# Required actions:
A - Using the text on intracranial EEG acquisition, answer each question:
(i) What sampling rate does it say may be sufficient for current clinical practice?
(ii) What was used to deploy the encrypted network tunnel?
(iii) Where was the research computer located?
B - Write the next part of the text on intracranial EEG acquisition, picking up after its final sentence.

# Given text:
|---|

Intracranial electroencephalography (intracranial EEG; iEEG) has widely been used in the field of human neuroscience, due to its high signal-to-noise ratio, spatial and temporal resolution, and ability to record from deep brain structures. We introduce a research-purpose acquisition framework for high-resolution iEEG that integrates with the hospital setting to securely and effortlessly route large amounts of neurophysiological data.

Human neuroscience research has greatly benefited from the multi-electrode, multi-day EEG collected from neuroelectrophysiological studies from people with refractory epilepsy. While a sampling rate below 2 kHz may be sufficient for current clinical practice, in which EEG is visually inspected, it may not be sufficient for development of computational methods and research studies. To routinely collect higher resolution data than the clinical standard, additional technical development would be necessary.

Neuroelectrophysiology from intracranial electrodes implanted for clinical neuromonitoring sessions were simultaneously and independently collected from the clinical and research ports of a clinical acquisition system. Pocket-sized routers were used to deploy an encrypted network tunnel that transmitted 10 kHz iEEG data of up to 256 electrodes from the clinical acquisition system in the patient room to a research computer located in the hospital server room.

|---|

# Data shown:
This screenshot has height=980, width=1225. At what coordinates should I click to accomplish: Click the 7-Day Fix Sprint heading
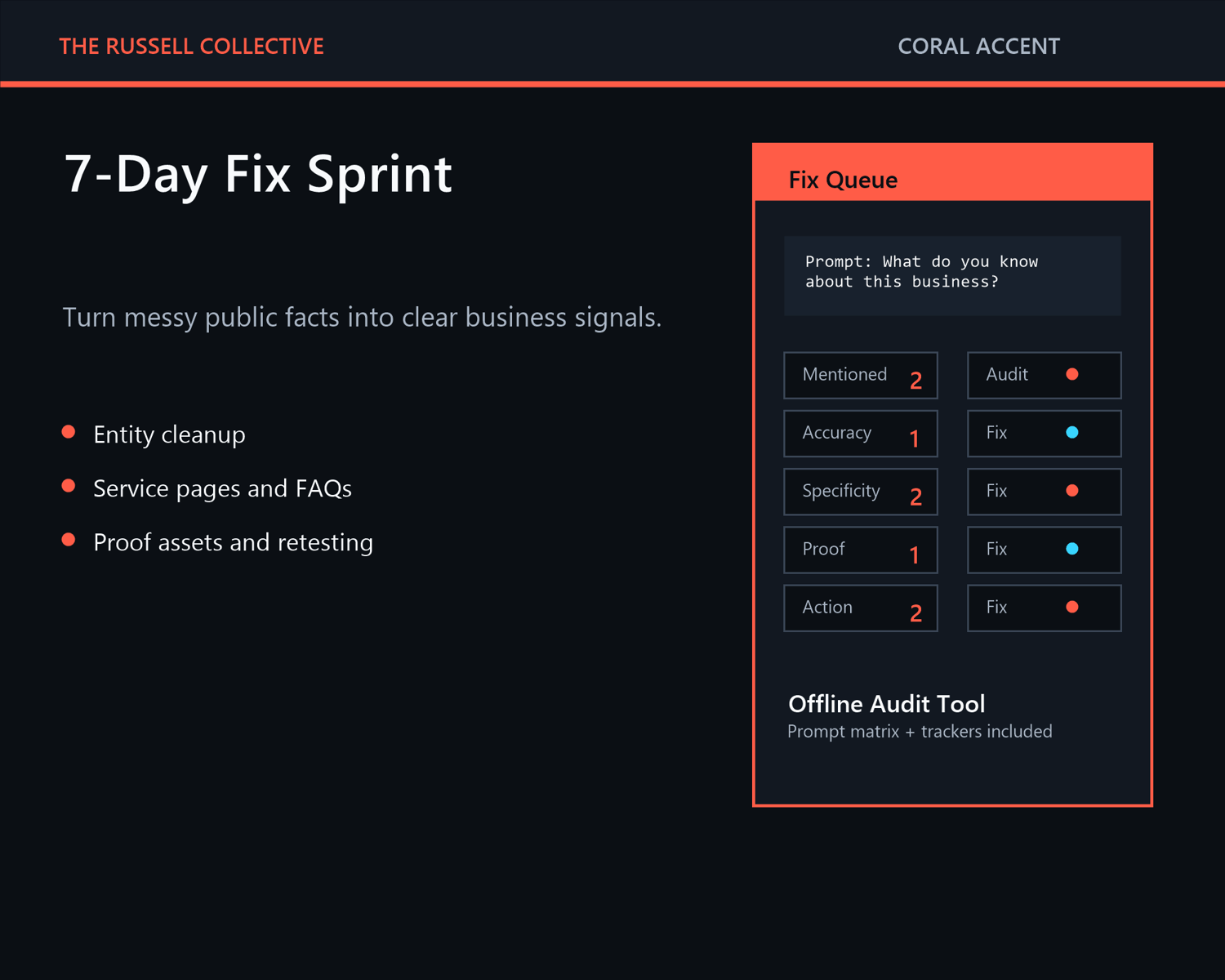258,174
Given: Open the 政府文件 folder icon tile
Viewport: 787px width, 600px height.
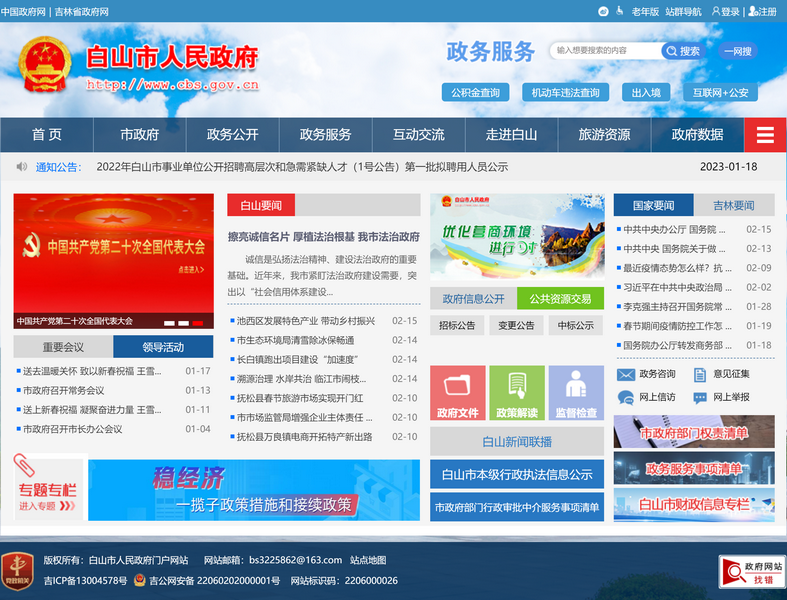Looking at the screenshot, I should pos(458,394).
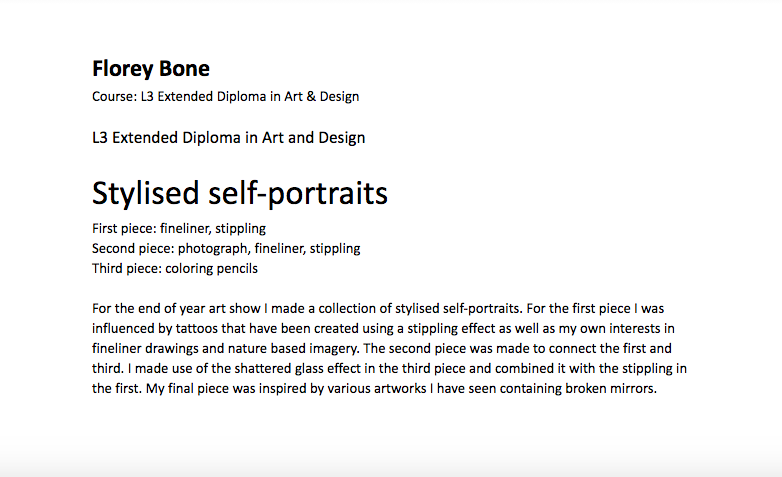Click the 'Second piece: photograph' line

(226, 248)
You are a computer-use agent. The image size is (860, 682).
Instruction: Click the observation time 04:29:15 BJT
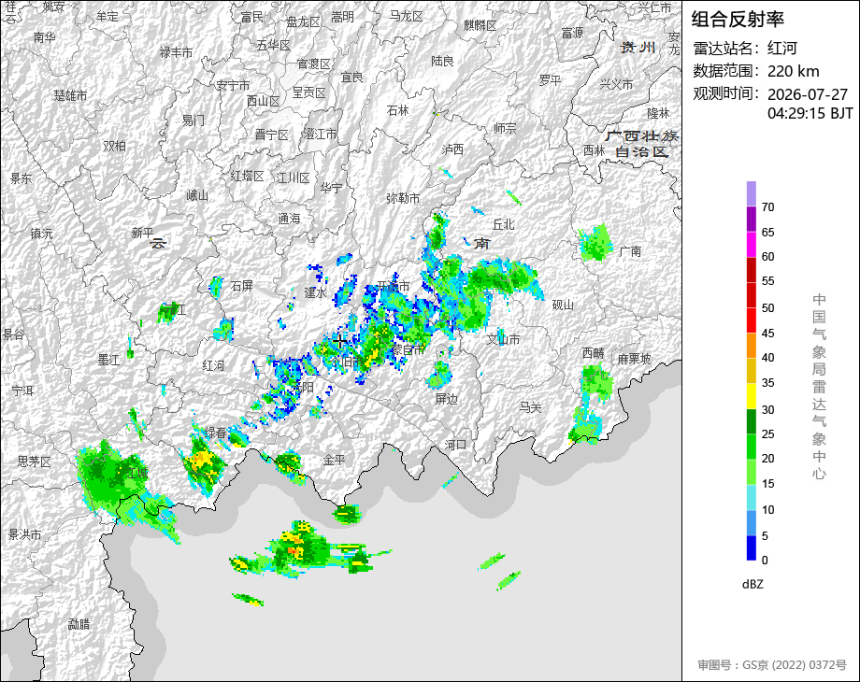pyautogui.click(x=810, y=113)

|---|

# Responses to the tasks:
A -
(i) A sampling rate below 2 kHz.
(ii) Pocket-sized routers.
(iii) In the hospital server room.

B -
Since September 2017, we have recruited eligible patients undergoing iEEG clinical neuromonitoring studies at the adult and pediatric Stanford hospitals. As of October 2021, over 140 iEEG studies have routinely been recorded from more than 60 adults and children each, resulting in over 200 TB (800+ days) of neuroelectrophysiology data.

Our iEEG data acquisition system uses an “invisible platform” approach, such that research hardware leaves a footprint as small as possible with minimal interference to the clinical workflow. This acquisition infrastructure is a potential solution towards building a standardized EEG data repository to advance neuroscience research.